What needs to be done: Report back each line of the records that contains the string "agent".

══ The input

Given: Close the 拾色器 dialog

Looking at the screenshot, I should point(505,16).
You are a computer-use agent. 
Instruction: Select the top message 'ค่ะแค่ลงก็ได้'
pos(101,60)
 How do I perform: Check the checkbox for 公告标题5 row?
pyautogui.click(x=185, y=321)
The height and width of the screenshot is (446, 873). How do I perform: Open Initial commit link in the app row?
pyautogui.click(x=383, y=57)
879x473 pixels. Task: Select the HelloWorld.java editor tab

════
══ The input

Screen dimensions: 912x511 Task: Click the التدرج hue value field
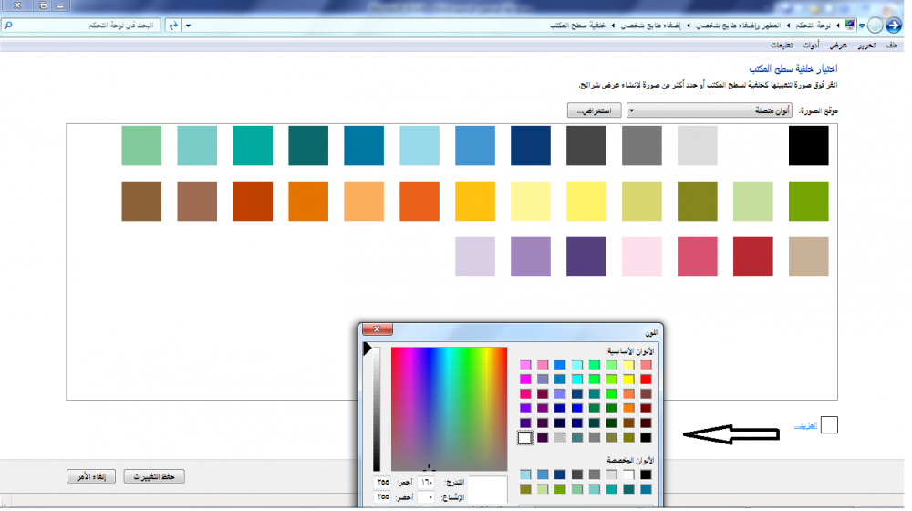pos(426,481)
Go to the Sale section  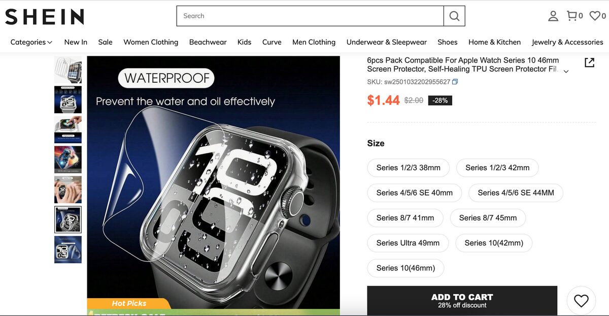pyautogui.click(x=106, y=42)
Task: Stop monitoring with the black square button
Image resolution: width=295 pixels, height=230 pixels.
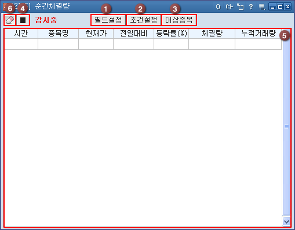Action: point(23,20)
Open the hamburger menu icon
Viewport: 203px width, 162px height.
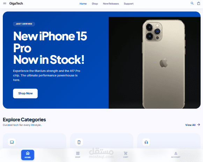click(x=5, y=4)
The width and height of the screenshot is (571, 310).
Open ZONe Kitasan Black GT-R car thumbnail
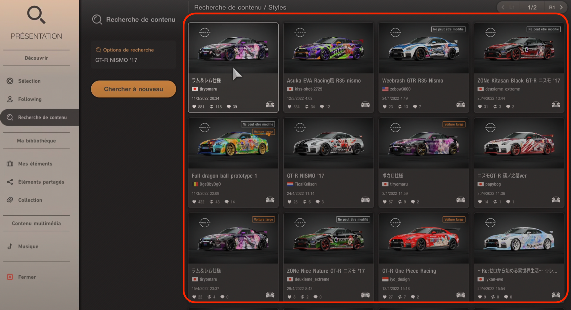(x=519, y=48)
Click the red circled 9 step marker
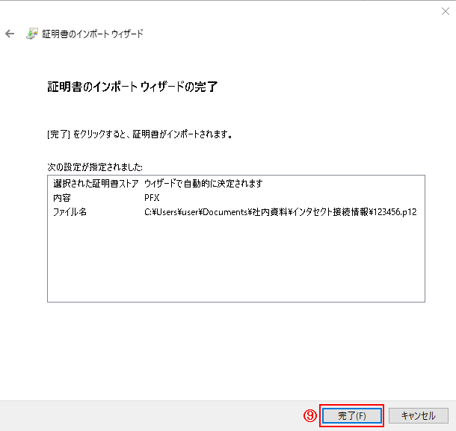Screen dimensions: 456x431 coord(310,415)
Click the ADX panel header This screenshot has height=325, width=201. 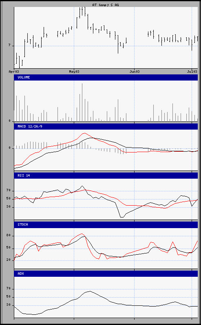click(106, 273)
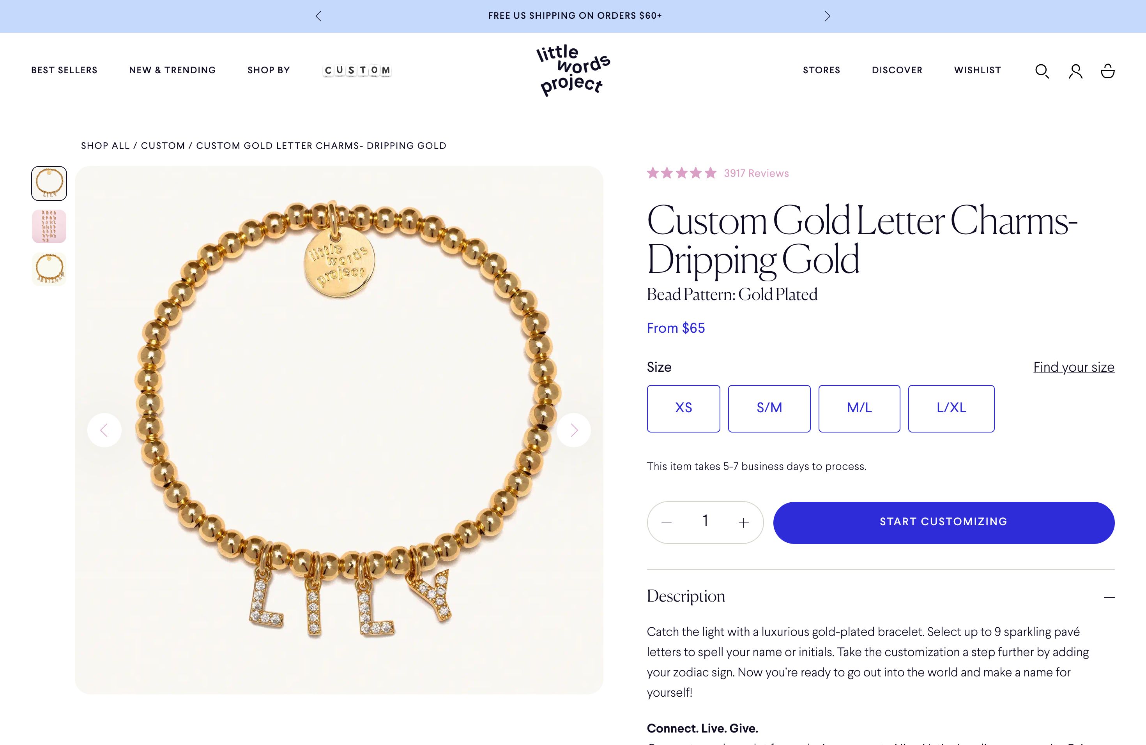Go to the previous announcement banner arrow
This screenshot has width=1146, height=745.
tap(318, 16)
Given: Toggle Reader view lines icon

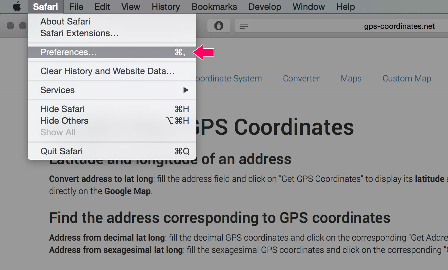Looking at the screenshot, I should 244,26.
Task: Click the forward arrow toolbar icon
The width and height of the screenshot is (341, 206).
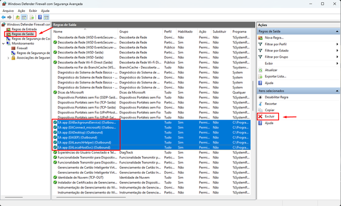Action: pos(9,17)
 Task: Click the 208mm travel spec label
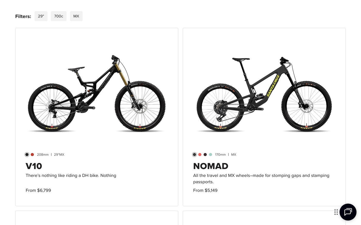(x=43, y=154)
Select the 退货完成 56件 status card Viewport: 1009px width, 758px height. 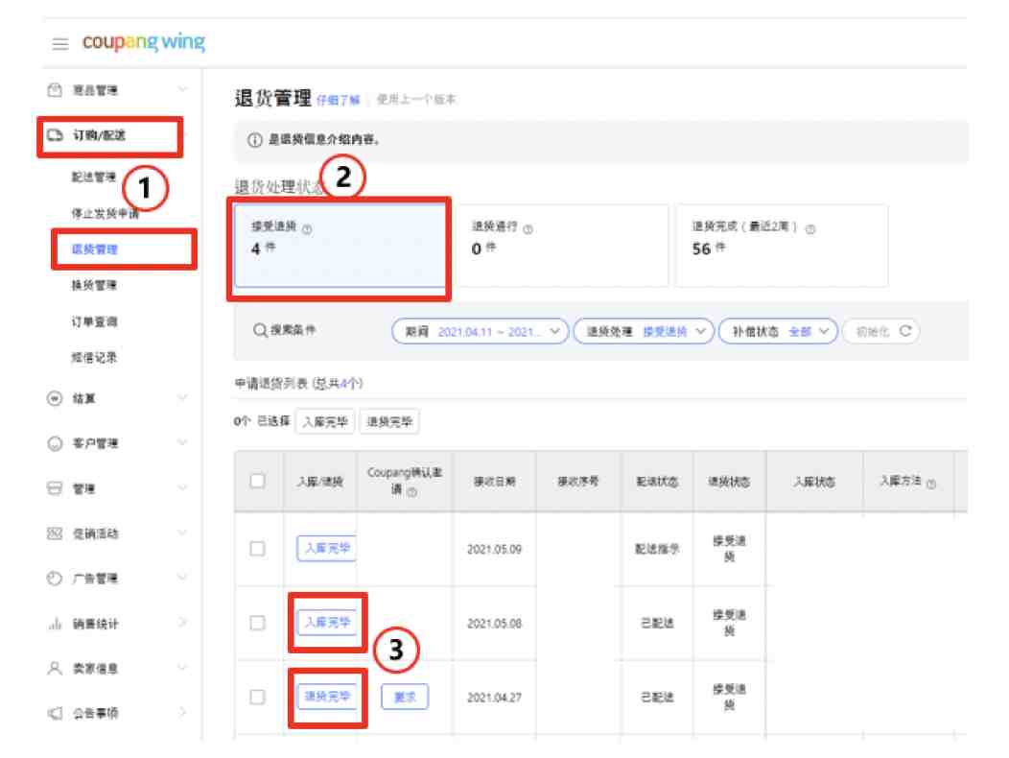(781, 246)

════
══ The input

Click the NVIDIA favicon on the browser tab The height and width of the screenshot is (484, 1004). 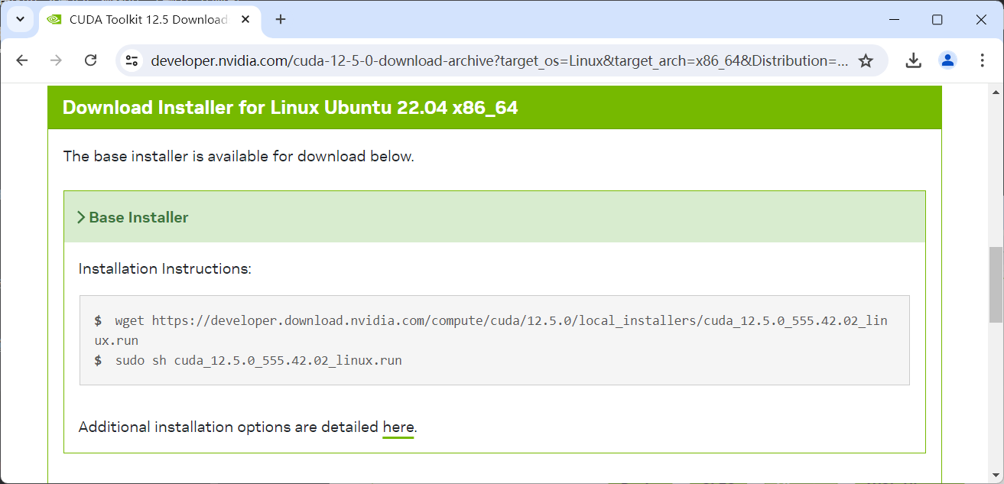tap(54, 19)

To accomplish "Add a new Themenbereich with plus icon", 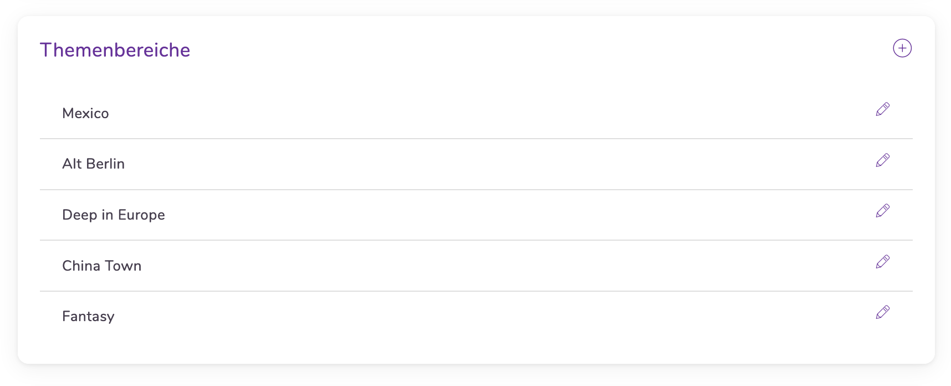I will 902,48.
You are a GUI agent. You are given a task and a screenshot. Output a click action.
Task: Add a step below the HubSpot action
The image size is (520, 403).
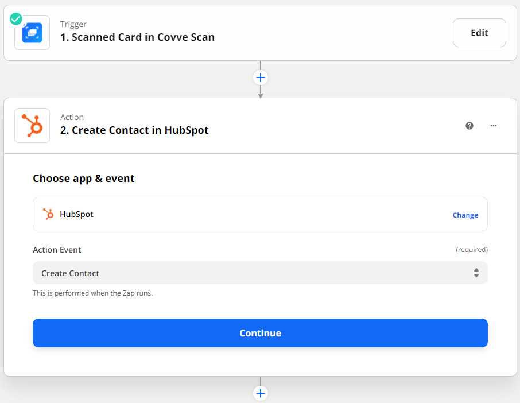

════

Written answer:
You are a computer-use agent. 
You are a GUI agent. You are given a task and a screenshot. Output a click action.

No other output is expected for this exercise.